Diperlukan keberanian dan tekad keras untuk sedikit mengubah paradigma bahwa untuk menjadi sehat mutlak membutuhkan peran dunia medis. Ada sisi lain dari tindakan pengobatan tradisional yang juga pelu dikembangkan bersama. Berikan peran dan bimbingan agar dunia lain yang berupa kesehatan alternative ini dapat berkembang sejajar. Jangan malah menempatkan suatu bidang lebih tinggi dan memandang bidang lain dengan kaca mata kuda.
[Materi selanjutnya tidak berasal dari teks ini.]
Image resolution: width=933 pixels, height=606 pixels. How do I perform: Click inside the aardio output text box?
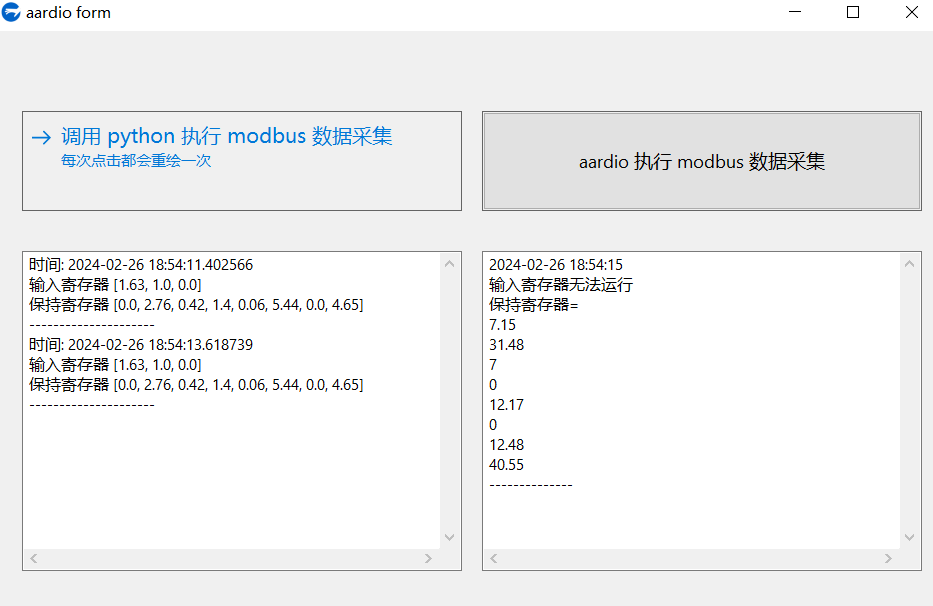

Upaya-upaya dialog multi sisi – saling membuka diri, mungkin dapat dijadikan wadah membangun interaksi dan mengurangi kadar keberpihakan sehingga dukungan berbagai pihak akan upaya pelestarian kekuatan penyembuhan berbasis local dapat dilakukan bersama.
Kesehatan alternatif dan budidaya tanaman berkhasiat obat merupakan gerakan yang dilakukan BITRA Indonesia di Kabupaten Langkat, Binjai, Deli Serdang, Serdang Bedagai & Labuhan Batu Utara dengan puluhan kelompok praktisi kesehatan alternatif untuk memberikan jawaban terhadap persoalan praktik kapitalime medicine yang tanpa kita sadarai telah menjadi kebutuhan yang selalu dianggap ‘wajar’, meskipun demikian mahalnya, bahkan menjadi ‘ketergantungan’.